SALT LAKE CITY -- A federal judge has ordered the Utah Department of Health to put a same-sex couple on their child's birth certificate, ruling that the state is discriminating against them.
U.S. District Court Judge Dee Benson said that in light of the U.S. Supreme Court's ruling on same-sex marriage, Utah would need to change its laws to reflect that new reality.
"I’m just still trying to see if there’s any way you can, now that same sex marriage is legal, tell me Utah has a rational basis in discriminating against this woman," he told lawyers for the Utah Attorney General's Office.
Kami and Angie Roe sued the state after health officials refused to list Angie as a parent of their child. The couple married after Utah's ban on same-sex marriage was overturned. Kami is the birth mother of their child, Lucy. Angie Roe said she took the exact same steps that a man would if his wife used assisted reproductive services (such as a sperm donor), including signing the same paperwork. But the Utah Department of Health refused to issue a birth certificate with Kami and Angie Roe's names on it.
"We feel like we are being discriminated against," Angie Roe told FOX 13 outside court. "We want to be treated just like opposite sex couples with respect to this situation."
The ACLU sued on their behalf, arguing the state health department violated their equal protection rights.
In sometimes blistering questioning, Judge Benson pressed the state for reasons why the law should discriminate against the Roes versus a married, heterosexual couple.
"We have, in the plaintiffs view, similarly situated people.
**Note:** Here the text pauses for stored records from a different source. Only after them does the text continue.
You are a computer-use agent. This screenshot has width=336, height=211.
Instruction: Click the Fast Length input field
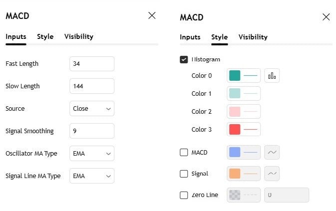[x=92, y=63]
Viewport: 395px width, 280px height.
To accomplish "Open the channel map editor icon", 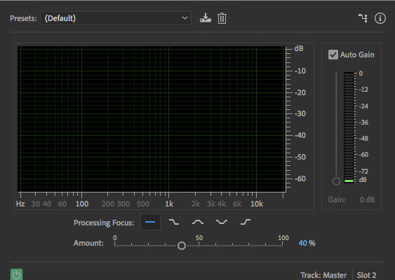I will (x=363, y=18).
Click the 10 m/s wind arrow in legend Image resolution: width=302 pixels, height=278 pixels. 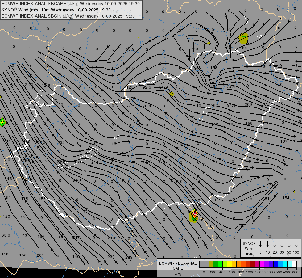point(268,244)

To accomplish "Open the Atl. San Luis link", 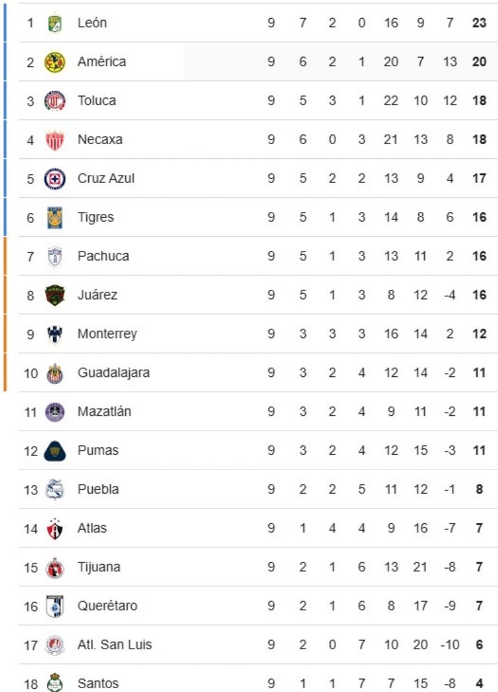I will pyautogui.click(x=115, y=645).
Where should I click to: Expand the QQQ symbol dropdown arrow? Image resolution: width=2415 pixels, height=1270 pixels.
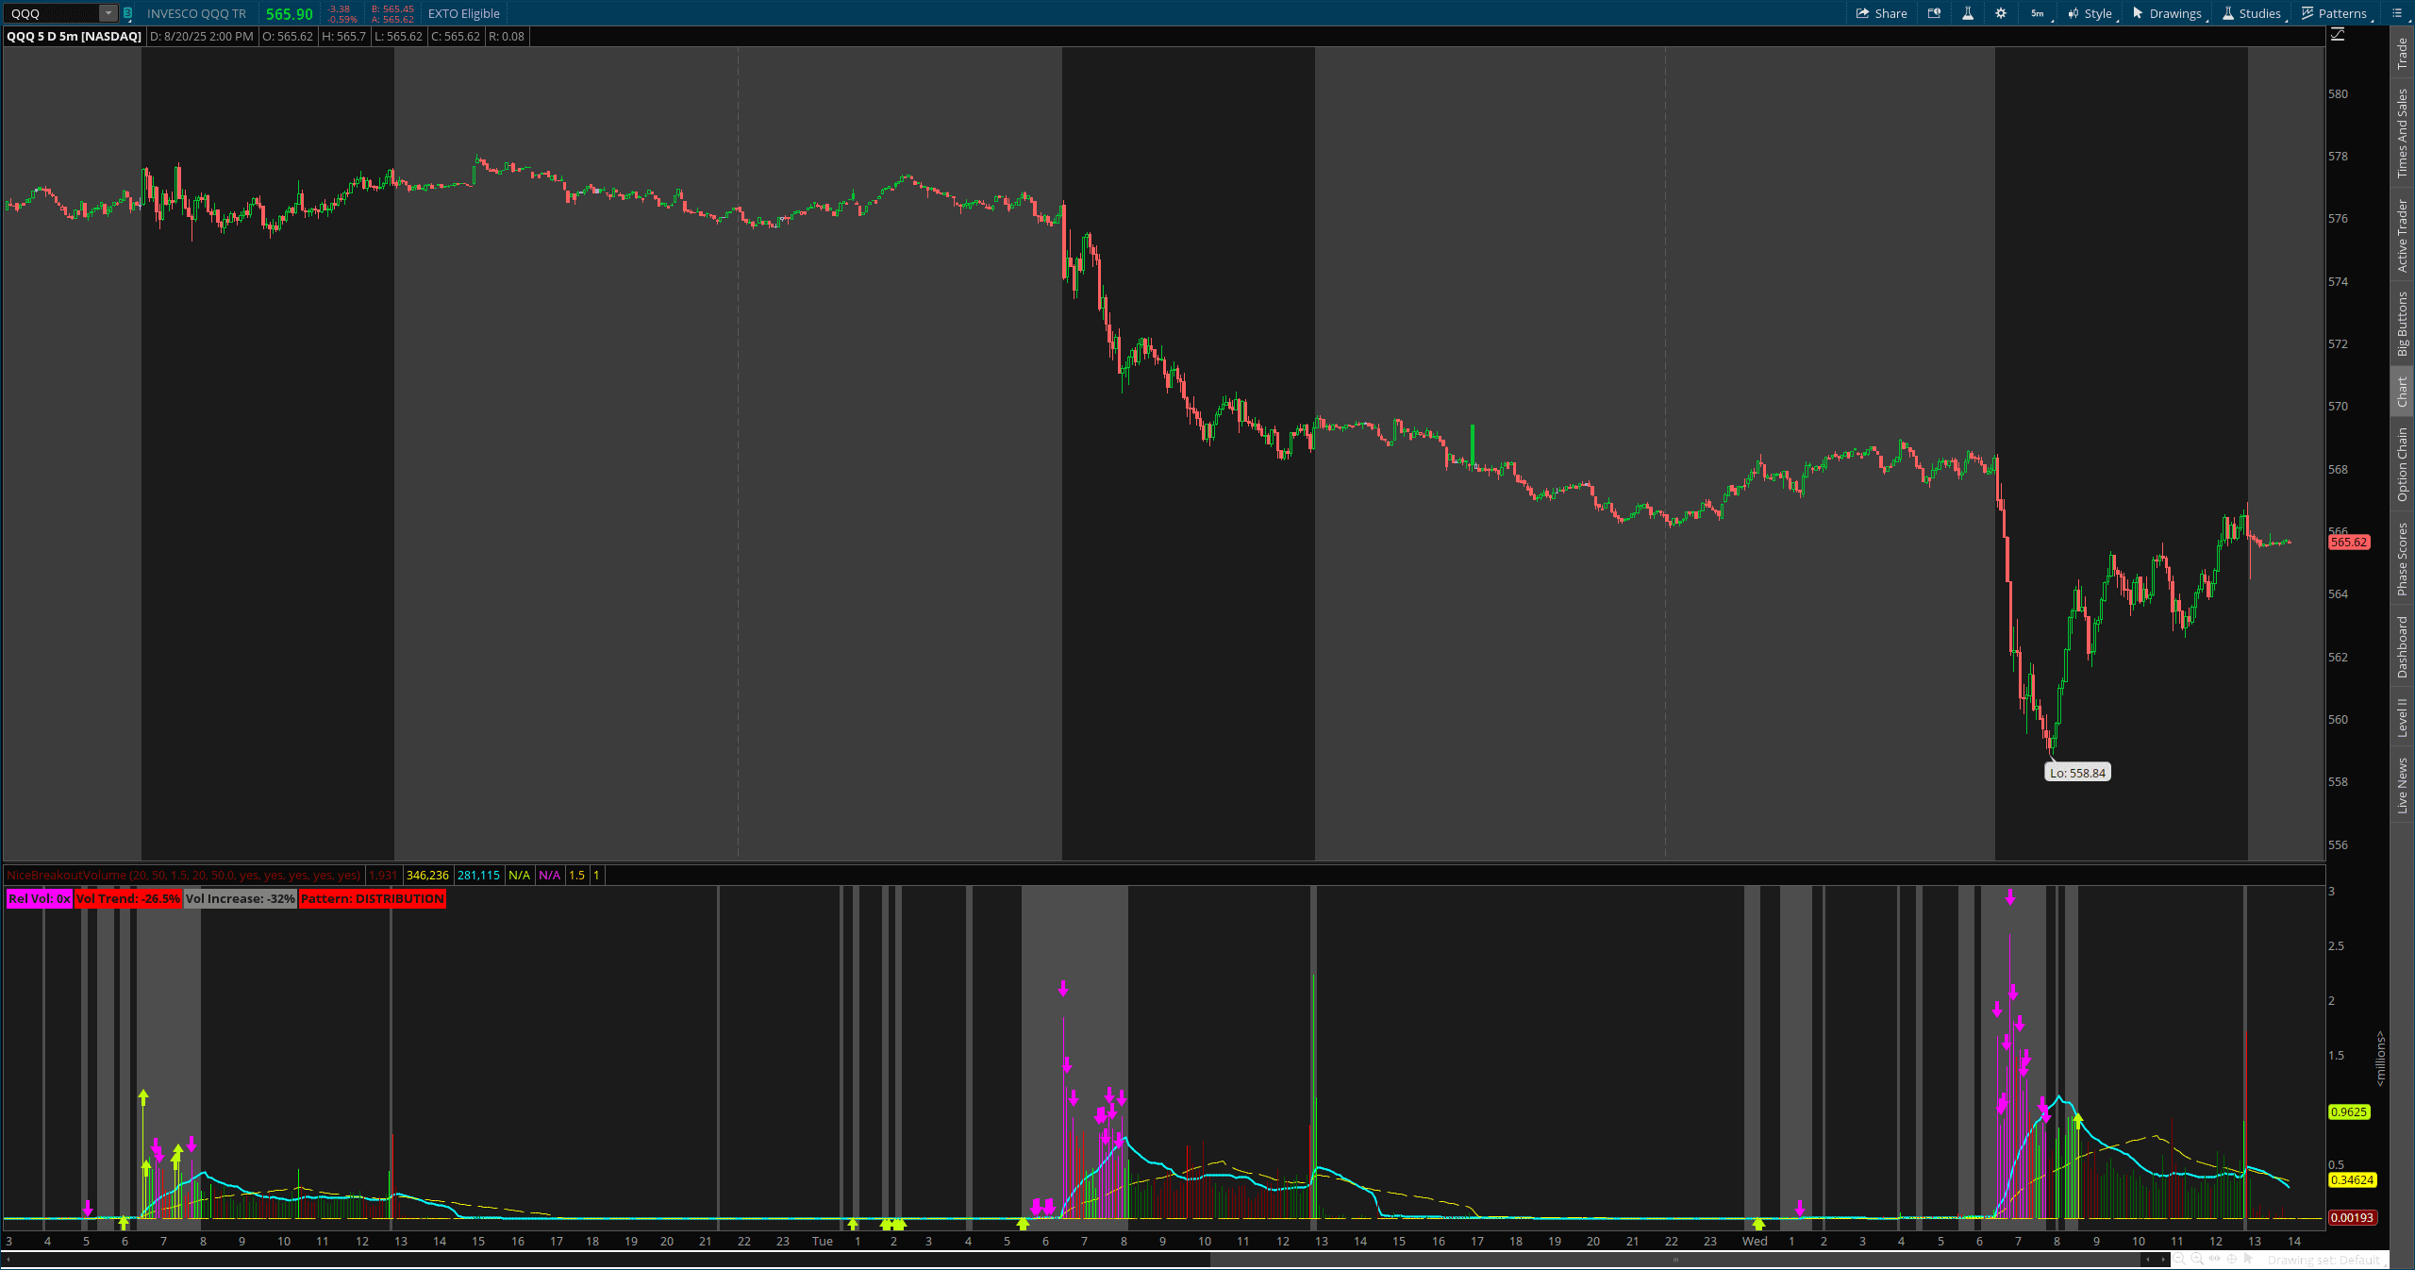click(x=107, y=13)
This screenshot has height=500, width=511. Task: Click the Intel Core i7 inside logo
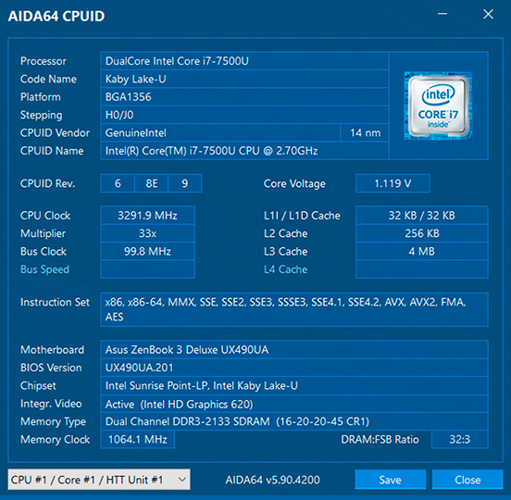coord(438,106)
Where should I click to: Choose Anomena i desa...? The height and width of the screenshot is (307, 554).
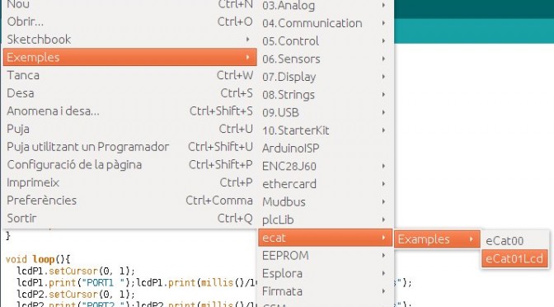(129, 111)
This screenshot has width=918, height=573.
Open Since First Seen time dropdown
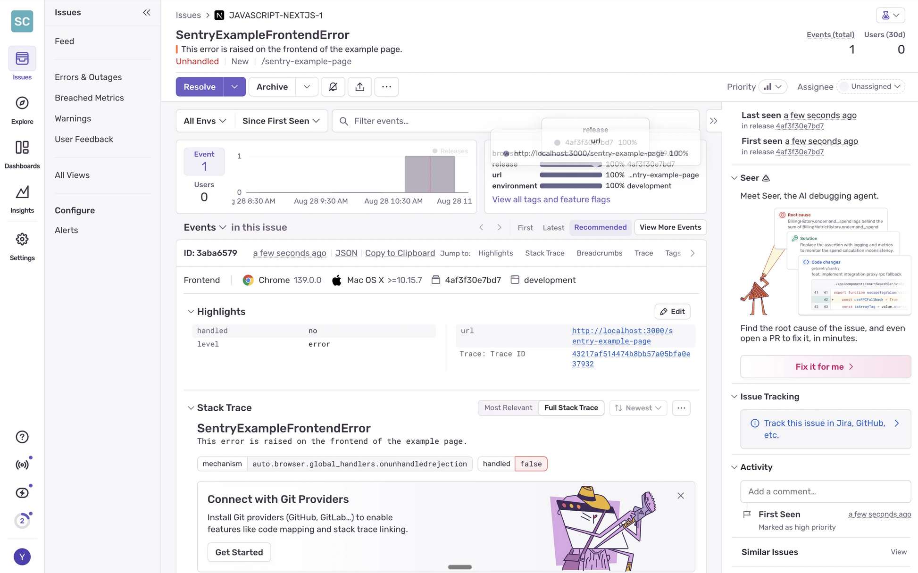pos(281,121)
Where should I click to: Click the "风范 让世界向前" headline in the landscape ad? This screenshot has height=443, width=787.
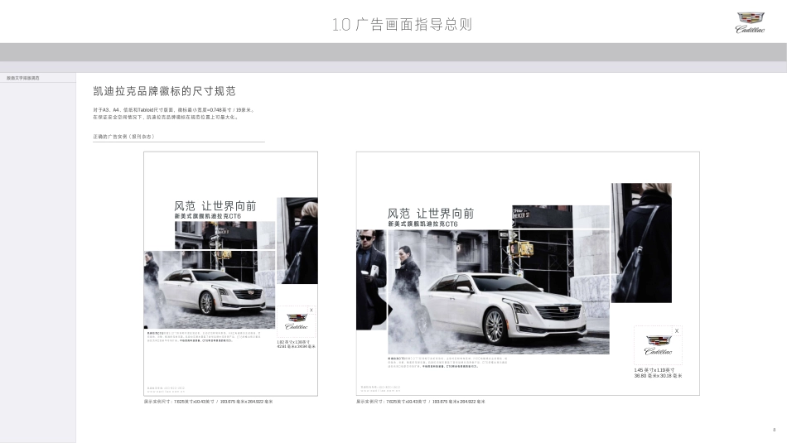431,213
We have a man in an opposite sex marriage who gives advanced consent to assisted reproduction," Benson said. "We have a woman in a same-sex marriage who gives advanced consent and the law treats them differently?"
Parker Douglas, the Utah Attorney General's Federal Solicitor, told the judge the birth certificates were used for vital statistics and genetic research as well as to determine parental obligation. Judge Benson rejected both arguments.
"That’s exactly what one of these women simply wants the state to know: 'I’m this child’s mother. When I go to pick her up at school and I go to the hospital, the people need to know I’m her mother. It’s on her birth certificate,'" Benson said.
Outside court, Douglas said he did not know if the state would appeal the judge's ruling. The case is the first of its kind to get a ruling since the U.S. Supreme Court's decision that legalized same-sex marriage nationwide, said ACLU lawyer Joshua Block.
"We’re hopefully helping other people out there in the country that are possibly going to go through this same type of discrimination," Angie Roe said. "Hopefully it will be a case to remember."